In the end, Bonds and her family were the last holdouts in Marfork. But by then Massey had planned a dam further up the hollow, and the last straw came when she overheard her grandson talking about escape plans if the dam broke.
The incident drove her out of Marfork, but it kicked into overdrive her determination to fight MTR. She began working 90-hour weeks at Coal River Mountain Watch, confronting coal industry executives, organizing marches, testifying at public hearings, lobbying politicians in Charleston and Washington, D.C., and traveling the country talking to young people about MTR.
Below, the aftermath of Massey's handiwork in Marfork Hollow.
In 2003, while earning an annual salary of $12,000, Bonds became the North American recipient of the Goldman Environmental Prize. She used part of the $125,000 award to pay off her mortgage, help her daughter buy a car, and pay for her grandson's braces, then donated the remaining $50,000 to Coal River Mountain Watch—an amount equal to its annual operating budget.
West Virginia Sierra Club organizer Bill Price remembers a walk he took with Bonds and a group of friends and supporters up Marfork Hollow toward the coal preparation plant Massey had built there. "She was adamant that we should engage in some sort of action to show Massey that they didn't own the stream up the hollow where she used to live," Price says.
The group didn't get far before they attracted the attention of Massey security guards, who pulled up and jumped out of their trucks.

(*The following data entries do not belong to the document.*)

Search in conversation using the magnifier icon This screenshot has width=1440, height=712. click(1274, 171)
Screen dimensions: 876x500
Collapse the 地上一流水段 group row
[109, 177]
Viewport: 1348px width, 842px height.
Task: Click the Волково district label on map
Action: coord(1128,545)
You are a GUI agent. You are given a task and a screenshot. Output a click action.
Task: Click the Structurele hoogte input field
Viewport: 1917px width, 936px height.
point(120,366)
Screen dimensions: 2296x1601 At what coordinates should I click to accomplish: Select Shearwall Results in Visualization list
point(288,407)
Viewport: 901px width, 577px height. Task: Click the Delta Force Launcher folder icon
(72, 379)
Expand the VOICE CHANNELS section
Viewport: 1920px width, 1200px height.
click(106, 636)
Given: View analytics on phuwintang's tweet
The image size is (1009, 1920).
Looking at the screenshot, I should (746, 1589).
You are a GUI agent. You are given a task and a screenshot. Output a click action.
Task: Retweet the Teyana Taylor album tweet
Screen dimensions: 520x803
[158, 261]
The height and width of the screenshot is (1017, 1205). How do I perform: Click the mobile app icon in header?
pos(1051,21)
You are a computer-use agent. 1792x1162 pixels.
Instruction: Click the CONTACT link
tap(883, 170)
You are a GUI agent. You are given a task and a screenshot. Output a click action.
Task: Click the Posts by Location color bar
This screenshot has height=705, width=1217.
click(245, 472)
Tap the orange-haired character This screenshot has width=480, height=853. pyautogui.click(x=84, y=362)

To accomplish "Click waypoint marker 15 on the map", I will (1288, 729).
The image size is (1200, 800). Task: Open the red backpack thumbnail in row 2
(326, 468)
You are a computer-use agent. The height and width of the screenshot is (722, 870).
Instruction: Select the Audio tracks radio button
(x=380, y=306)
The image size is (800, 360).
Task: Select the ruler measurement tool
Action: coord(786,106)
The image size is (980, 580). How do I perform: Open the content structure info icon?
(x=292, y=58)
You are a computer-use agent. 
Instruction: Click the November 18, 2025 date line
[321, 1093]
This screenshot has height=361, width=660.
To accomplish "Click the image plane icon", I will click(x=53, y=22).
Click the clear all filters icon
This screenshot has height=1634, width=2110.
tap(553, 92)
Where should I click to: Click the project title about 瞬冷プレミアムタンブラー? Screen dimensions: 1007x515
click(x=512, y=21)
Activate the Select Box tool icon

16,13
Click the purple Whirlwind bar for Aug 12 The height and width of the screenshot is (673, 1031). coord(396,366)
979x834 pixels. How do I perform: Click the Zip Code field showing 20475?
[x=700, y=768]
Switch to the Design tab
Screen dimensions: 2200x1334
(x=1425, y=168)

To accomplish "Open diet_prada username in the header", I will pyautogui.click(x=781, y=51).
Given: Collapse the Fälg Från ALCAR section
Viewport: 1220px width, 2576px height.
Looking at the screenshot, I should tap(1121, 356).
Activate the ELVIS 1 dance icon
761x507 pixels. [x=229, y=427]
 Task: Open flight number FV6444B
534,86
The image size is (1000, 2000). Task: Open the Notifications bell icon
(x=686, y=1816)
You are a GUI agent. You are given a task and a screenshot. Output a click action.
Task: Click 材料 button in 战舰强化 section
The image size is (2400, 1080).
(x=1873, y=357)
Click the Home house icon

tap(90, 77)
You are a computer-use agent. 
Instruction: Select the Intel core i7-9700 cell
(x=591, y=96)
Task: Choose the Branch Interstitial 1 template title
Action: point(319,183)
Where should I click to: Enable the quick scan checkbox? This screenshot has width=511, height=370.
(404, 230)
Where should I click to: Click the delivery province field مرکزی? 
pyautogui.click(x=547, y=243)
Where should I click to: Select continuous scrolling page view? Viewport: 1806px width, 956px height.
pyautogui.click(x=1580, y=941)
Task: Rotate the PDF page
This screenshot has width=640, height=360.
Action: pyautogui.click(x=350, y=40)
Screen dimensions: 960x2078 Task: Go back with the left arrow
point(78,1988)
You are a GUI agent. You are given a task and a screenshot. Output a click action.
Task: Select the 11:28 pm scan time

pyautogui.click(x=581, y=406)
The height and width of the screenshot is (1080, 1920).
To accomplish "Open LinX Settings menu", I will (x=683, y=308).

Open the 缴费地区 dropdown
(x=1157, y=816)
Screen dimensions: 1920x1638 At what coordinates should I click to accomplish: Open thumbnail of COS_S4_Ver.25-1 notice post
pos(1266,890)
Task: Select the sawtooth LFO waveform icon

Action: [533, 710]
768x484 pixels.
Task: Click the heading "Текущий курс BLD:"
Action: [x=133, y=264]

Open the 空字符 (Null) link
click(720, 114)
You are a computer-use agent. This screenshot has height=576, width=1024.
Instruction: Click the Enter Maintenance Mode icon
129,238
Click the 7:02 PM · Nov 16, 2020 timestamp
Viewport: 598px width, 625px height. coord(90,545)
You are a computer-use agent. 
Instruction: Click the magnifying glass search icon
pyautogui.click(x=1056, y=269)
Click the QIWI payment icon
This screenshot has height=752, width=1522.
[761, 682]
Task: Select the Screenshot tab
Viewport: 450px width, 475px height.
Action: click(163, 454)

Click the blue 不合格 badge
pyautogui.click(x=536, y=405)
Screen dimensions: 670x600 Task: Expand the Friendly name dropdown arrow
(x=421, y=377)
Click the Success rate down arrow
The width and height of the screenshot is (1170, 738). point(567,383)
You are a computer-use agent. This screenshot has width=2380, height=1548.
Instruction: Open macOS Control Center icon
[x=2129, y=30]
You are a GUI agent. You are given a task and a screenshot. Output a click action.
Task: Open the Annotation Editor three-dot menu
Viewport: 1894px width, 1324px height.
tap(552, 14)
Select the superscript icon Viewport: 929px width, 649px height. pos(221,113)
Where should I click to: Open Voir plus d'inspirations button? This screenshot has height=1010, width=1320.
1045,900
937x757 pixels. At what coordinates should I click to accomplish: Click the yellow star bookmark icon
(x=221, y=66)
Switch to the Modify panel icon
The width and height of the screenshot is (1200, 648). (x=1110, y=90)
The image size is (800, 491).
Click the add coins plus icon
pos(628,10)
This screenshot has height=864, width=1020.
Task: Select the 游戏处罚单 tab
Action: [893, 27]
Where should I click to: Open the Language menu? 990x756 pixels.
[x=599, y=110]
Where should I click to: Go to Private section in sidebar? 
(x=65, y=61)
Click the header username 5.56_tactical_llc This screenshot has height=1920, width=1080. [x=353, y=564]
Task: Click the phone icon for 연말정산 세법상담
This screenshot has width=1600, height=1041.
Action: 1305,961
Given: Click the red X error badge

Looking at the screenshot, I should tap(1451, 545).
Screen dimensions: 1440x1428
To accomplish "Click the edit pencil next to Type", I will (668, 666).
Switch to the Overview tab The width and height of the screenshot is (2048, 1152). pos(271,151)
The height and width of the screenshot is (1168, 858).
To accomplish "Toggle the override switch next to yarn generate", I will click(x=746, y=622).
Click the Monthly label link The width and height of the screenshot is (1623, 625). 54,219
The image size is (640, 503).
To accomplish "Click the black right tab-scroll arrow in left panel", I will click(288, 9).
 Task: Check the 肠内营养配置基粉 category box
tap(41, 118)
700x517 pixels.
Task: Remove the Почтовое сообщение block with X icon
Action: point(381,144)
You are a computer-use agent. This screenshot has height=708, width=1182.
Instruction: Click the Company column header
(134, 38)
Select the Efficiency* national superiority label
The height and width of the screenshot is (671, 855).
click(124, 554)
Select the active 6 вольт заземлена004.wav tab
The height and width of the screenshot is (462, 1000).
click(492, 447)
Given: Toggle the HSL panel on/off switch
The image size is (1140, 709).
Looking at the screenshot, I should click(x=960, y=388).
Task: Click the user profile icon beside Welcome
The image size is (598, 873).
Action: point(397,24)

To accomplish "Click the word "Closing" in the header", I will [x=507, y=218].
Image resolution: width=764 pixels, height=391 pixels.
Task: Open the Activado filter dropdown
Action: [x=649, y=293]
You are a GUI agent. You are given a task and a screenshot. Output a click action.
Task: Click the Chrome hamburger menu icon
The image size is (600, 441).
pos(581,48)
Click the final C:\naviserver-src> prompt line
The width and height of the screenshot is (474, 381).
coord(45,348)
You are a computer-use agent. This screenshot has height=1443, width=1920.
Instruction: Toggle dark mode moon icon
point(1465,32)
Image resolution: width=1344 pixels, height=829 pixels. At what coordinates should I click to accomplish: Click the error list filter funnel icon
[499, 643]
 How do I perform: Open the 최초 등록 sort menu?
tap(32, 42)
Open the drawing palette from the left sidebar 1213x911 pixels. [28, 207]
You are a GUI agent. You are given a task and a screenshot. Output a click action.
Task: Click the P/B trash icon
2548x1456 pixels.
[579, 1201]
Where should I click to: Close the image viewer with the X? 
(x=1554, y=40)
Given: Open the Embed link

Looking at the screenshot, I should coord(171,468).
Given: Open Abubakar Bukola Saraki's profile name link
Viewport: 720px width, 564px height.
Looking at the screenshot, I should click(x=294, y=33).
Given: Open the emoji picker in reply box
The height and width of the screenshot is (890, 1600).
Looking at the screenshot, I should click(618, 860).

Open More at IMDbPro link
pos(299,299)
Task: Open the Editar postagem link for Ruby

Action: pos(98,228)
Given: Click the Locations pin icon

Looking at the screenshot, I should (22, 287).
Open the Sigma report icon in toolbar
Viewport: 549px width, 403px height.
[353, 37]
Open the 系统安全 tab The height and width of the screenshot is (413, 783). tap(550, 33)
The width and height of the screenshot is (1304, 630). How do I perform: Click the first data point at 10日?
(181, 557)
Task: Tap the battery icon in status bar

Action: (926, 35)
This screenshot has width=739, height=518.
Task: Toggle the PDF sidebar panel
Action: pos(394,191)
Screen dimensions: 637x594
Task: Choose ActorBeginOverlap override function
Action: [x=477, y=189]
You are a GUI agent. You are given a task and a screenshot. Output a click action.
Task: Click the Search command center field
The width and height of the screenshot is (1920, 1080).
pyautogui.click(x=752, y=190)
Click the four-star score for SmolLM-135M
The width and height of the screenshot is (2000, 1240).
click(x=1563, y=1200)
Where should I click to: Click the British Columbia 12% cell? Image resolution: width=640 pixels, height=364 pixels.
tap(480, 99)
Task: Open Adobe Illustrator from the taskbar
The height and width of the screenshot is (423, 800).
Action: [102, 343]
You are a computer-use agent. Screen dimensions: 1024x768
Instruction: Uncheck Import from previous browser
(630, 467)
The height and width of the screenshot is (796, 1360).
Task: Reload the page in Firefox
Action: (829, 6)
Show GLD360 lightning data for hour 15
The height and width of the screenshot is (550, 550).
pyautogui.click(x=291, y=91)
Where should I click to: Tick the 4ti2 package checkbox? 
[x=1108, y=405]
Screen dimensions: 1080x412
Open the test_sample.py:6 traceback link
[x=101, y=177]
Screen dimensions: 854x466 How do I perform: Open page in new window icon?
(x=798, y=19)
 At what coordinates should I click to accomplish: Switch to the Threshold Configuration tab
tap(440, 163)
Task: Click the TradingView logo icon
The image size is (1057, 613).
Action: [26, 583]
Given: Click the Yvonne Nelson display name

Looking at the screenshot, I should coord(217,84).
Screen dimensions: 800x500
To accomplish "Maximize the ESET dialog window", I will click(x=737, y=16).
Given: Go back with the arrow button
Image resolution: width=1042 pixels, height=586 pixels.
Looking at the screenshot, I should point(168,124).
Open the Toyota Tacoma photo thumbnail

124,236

"What are you doing?" one of them asked.
"Just out for a walk," Judy replied.
"Well, you know you are on Massey property," said the guard.
"No, we are not!" Judy bellowed, "And I have the paper to prove it!"
Taken aback, the guard replied, "Well, this sounds like something the legal guys will have to take up. In the meantime, be careful." And the group continued on their walk.
"Judy was always an inspiration and fearless in her actions," Price says. "She always believed that we, as a people, would overcome oppression brought by the coal industry. She knew that this movement was not about a person, or even a group of people, but about a vision. She knew that when people unite in solidarity, no force can stop them.
"We all will mourn the loss of Judy. And then we'll go out and do what she would want us to do—organize to move towards her vision."
A memorial service will be held in Beckley, W.Va., on Saturday, Jan. 15 at 2:00pm.